第2792回 フランスカップベスト16決定戦(2) ジャイアントキリングにあった1部の3チーム

 平成23年の東日本大震災、平成28年熊本地震、平成30年7月豪雨、台風15号、19号、令和2年7月豪雨などで被災された皆様に心からお見舞い申し上げます。また、復興活動に従事されている皆様に敬意を表し、被災地域だけではなくすべての日本の皆様に激励の意を表します。

■プロ15チーム、アマチュア17チームが争うベスト16決定戦

 プロとアマチュアが例年より2か月遅れて対戦する今年のフランスカップ、ベスト32にはプロが15チーム、アマチュアが17チーム残っているが、リーグ別の内訳は1部リーグ12チーム、2部リーグ3チーム、ナショナルリーグ3チーム、ナショナル2部リーグ9チーム、ナショナル3部リーグ3チーム、地域1部リーグ1チーム、海外県・海外領土1チームとなっており、6部に相当するチームまで残っている。昨年は今年とは大会方式が違うが、プロは1部15チーム、2部4チームが残っており、15チームしかベスト32に残ることができない今年はプロにとっては厳しい大会方式となった。また、本土の地域リーグのチームがベスト32に残ったのは2年ぶりのことである。

■レベルと地域性を考慮して組み合わせを実施

 さて、プロとアマチュアが混合で戦うベスト16決定戦であるが、32チームを4つのグループに分けた。グループの分け方はレベルが均等になるように各グループに1部勢が3チームずつ入り、新型コロナウイルスの感染拡大を防ぐために地域ごとに分けた。
 ファンが注目するカードは2つ、まず下位のリーグのチームが上位のチームに挑戦するカード、そして抽選のいたずらでこの段階で有力チーム同士が対戦して雌雄を決するカードである。抽選の結果、1部勢同士のカードは2試合のみであり、8チームは下位リーグのチームの挑戦を受けることになった。
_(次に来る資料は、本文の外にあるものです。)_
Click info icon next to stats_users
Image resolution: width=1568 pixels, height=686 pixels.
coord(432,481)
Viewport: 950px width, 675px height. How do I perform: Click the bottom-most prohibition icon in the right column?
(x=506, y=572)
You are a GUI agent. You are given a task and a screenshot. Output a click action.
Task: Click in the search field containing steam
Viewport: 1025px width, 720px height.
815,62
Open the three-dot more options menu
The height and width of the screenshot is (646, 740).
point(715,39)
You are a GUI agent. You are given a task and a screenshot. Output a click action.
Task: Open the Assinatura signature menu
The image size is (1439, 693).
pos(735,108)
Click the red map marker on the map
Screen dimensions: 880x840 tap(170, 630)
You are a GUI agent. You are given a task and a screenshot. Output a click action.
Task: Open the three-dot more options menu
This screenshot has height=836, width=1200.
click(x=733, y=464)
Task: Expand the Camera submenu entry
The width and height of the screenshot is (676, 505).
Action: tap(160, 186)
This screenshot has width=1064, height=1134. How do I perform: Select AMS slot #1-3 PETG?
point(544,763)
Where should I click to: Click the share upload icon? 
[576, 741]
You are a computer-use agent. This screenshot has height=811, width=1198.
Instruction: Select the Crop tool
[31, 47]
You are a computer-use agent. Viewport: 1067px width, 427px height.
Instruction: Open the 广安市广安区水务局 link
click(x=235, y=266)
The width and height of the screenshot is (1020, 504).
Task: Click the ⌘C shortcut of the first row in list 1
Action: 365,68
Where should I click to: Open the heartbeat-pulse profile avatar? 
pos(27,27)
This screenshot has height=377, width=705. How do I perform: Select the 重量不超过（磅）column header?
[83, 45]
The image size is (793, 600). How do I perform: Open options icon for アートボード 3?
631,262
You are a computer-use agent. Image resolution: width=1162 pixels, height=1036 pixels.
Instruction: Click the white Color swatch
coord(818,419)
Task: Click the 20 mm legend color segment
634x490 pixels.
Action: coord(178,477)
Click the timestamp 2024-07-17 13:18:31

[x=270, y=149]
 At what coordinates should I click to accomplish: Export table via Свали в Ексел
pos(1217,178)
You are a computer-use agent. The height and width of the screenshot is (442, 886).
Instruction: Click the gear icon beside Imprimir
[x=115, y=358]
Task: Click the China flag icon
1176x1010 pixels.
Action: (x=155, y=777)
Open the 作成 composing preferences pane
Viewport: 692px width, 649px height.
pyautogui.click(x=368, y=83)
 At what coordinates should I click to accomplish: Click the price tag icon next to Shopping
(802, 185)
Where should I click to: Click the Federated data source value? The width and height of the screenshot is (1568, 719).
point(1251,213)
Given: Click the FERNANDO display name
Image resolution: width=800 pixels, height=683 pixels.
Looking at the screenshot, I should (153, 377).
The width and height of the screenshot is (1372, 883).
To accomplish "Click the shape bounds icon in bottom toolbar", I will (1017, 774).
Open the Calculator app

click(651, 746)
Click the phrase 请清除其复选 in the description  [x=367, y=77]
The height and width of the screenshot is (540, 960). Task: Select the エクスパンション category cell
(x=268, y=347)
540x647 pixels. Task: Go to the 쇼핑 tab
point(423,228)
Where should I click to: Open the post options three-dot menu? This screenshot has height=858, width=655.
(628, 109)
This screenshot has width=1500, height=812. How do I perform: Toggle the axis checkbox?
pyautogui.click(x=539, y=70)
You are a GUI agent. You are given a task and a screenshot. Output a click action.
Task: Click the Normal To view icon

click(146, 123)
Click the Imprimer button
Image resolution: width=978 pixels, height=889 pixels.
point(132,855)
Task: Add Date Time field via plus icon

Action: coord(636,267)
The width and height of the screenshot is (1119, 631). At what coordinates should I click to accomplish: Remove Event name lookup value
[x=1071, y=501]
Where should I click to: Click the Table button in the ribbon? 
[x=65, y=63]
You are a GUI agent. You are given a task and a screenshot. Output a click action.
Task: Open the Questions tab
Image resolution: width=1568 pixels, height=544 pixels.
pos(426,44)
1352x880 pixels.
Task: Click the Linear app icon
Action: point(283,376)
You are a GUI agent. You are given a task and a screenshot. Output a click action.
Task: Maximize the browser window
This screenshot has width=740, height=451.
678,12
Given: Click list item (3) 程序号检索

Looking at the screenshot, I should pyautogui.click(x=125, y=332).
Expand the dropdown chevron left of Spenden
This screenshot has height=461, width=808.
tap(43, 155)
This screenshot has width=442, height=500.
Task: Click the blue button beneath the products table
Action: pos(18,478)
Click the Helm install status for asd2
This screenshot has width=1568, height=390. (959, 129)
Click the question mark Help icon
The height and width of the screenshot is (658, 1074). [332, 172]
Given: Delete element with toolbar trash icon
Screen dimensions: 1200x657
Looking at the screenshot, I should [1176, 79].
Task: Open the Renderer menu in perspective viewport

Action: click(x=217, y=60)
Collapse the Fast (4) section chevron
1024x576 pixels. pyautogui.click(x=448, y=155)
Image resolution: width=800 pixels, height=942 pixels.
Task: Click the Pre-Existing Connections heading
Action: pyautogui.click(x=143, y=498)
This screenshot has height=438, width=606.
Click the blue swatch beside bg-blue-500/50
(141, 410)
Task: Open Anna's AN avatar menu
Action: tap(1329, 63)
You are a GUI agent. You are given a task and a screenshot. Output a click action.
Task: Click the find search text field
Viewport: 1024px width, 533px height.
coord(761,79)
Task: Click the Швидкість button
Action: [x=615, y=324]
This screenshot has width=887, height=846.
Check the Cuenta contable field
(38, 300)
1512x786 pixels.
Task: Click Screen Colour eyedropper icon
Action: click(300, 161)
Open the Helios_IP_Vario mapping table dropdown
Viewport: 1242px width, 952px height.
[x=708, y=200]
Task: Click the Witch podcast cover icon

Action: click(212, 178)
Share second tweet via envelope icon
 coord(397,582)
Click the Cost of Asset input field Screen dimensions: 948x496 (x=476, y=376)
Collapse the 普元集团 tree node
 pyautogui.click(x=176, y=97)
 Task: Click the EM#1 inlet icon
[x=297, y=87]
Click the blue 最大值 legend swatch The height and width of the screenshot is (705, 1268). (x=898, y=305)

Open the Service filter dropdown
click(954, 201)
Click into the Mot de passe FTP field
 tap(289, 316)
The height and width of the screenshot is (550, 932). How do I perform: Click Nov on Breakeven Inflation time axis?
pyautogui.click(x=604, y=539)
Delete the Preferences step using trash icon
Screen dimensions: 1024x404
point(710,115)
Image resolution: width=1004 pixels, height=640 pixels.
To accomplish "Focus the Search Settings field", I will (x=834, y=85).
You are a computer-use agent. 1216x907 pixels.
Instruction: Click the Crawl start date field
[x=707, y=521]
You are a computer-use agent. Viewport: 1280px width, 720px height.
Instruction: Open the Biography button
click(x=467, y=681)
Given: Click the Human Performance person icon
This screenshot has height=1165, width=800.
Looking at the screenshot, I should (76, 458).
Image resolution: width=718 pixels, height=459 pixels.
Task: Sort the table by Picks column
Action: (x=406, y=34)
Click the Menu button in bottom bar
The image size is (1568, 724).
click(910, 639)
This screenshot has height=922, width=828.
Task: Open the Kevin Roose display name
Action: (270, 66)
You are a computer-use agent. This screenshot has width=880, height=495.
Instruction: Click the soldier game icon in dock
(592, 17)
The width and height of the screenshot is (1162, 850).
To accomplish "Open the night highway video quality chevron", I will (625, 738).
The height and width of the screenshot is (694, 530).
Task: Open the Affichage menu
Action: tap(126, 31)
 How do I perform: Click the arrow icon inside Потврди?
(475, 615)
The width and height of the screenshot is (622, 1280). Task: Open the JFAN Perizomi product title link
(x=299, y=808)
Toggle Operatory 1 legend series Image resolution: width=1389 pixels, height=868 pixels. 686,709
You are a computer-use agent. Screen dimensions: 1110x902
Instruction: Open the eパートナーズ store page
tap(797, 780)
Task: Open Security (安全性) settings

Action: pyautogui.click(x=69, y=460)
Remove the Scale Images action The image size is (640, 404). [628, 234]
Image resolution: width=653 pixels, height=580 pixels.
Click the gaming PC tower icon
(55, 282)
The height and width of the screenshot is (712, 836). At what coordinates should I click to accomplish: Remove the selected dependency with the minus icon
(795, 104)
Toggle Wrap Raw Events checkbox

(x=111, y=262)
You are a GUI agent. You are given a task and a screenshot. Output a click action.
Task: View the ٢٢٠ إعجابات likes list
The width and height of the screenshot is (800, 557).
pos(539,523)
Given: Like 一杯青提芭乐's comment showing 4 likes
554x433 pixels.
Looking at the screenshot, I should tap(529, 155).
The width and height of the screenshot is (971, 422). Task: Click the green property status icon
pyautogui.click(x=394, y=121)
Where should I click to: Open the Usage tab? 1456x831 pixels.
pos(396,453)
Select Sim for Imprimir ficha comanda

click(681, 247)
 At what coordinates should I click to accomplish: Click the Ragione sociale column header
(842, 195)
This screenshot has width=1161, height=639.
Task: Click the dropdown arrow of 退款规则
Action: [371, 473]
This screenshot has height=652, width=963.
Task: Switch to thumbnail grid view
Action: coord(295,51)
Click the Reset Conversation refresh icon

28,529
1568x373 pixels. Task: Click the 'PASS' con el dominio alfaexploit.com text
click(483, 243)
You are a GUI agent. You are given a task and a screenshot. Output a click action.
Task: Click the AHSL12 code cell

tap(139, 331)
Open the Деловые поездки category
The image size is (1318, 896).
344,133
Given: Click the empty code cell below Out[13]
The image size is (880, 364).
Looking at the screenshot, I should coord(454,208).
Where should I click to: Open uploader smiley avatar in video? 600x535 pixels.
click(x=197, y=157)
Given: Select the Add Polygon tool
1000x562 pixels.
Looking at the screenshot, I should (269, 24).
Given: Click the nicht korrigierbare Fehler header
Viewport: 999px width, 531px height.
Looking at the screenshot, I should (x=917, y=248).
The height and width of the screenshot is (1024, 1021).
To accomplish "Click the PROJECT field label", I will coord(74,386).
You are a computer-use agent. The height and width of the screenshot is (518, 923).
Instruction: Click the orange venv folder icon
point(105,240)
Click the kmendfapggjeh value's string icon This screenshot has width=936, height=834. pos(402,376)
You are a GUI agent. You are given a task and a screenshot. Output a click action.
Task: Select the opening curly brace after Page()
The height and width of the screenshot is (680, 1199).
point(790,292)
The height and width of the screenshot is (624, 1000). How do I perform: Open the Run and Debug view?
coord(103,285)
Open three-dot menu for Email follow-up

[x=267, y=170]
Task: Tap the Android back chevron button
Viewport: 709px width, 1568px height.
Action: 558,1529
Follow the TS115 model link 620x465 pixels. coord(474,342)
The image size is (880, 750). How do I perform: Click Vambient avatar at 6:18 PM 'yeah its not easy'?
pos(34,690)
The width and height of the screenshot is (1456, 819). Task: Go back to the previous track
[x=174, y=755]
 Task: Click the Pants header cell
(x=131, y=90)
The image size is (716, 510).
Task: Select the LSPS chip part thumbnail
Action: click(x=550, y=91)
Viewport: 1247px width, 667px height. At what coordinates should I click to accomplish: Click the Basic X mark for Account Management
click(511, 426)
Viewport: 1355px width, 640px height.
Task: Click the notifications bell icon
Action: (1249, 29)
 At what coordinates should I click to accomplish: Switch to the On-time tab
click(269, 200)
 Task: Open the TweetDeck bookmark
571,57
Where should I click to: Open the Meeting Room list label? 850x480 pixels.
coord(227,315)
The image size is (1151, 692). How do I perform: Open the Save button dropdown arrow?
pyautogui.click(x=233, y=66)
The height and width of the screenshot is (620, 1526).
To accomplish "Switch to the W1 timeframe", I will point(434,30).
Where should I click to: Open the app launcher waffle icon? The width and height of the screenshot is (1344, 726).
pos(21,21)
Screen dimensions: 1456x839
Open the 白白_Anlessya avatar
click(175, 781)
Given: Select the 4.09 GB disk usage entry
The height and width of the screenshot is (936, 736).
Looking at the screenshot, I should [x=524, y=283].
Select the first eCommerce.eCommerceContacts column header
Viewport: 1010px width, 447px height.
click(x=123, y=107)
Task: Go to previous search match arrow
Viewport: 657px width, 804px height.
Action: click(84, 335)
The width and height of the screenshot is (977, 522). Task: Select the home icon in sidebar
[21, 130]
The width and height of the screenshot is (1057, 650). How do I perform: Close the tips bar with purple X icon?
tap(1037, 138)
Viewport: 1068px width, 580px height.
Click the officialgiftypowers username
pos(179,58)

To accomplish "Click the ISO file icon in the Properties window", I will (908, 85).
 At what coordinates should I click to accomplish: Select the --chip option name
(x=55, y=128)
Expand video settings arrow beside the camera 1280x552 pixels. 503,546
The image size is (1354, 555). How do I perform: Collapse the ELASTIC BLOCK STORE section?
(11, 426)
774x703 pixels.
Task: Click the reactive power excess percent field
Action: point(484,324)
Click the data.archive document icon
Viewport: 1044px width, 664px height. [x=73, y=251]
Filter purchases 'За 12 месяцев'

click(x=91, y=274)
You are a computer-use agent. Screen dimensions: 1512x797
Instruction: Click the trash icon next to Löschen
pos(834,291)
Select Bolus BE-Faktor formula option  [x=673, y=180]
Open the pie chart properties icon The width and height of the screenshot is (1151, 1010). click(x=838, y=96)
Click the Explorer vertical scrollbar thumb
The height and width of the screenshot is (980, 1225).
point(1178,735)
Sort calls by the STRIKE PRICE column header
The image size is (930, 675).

■マルセイユに堂々の勝利を収めたカネ・タン・ルシヨン

 まず、ジャイアントキリングとして衝撃を与えたのがナショナルリーグ2部のカネ・タン・ルシヨンであろう。フランス南西部のスペイン国境に近い地中海岸にあるチームはマルセイユを迎えた。年明け以降、調子を崩しているマルセイユであるが、さすがに4部相当のチームには勝てるだろうという予想である。その予想通り、キックオフからマルセイユは一方的に試合を支配する。しかし、20分、カネ・タン・ルシヨンはFKのチャンスを得て、これを直接ゴールに入れる。マルセイユは押し気味に試合を進めるが決定機をつかむことができない。ようやくマルセイユが同点に追いついたのは38分のことである。
 前半は1-1のタイスコアのまま終了、マルセイユは後半開始時に2人の選手交代、右サイドに酒井宏樹を投入し、左サイドの長友佑都とともに日本人が両翼を務める。
 後半は両チームとも無得点が続いたが、71分、カネ・タン・ルシヨンは組織的なプレーでマルセイユの守備陣を崩し、スピードに乗った攻撃で勝ち越し点を奪う。マルセイユにとっては前半の失点はFKという個人の力で奪われたものであったが、後半は組織プレーで失点し、この勝ち越し点はマルセイユのイレブンを意気消沈させるに値するものであった。一方のカネ・タン・ルシヨンは守りを固め、自陣ゴール前に11人が張り付く。マルセイユは追いつくことができず、ベスト16に残ることができなかった。

■レッドスター、RCランスに逆転勝利

 それ以外にアマチュアチームに敗れた1部勢は2チームである。RCランスは前回の本連載でも紹介したナショナルリーグのレッドスターと対戦した。両チームは2部リーグで何度も対戦しているがおり、2季前は両チームとも2部に所属していた。その後、RCランスは1部に昇格し、レッドスターはナショナルリーグに降格と明暗が分かれた。またRCランスは年明けからリーグ戦では好調で、優勝争いは四強(リール、パリサンジェルマン、リヨン、モナコ)に絞られたが、RCランスは第2グループのトップの5位まで順位を上げている。しかし、21分に先制点をあげたのはレッドスターであった。一方のRCランスは29分にCKから追いつく。さらにRCランスは後半立ち上がりに勝ち越し点を奪う。しかし、レッドスターは83分に追いつき、90分には逆転ゴールを挙げて、RCランスを下したのである。
 また、ロリアンはナショナル2部リーグのルピュイに0-1で敗れている。このようにマルセイユ、RCランス、ロリアンが下位リーグのチームに敗れたのである。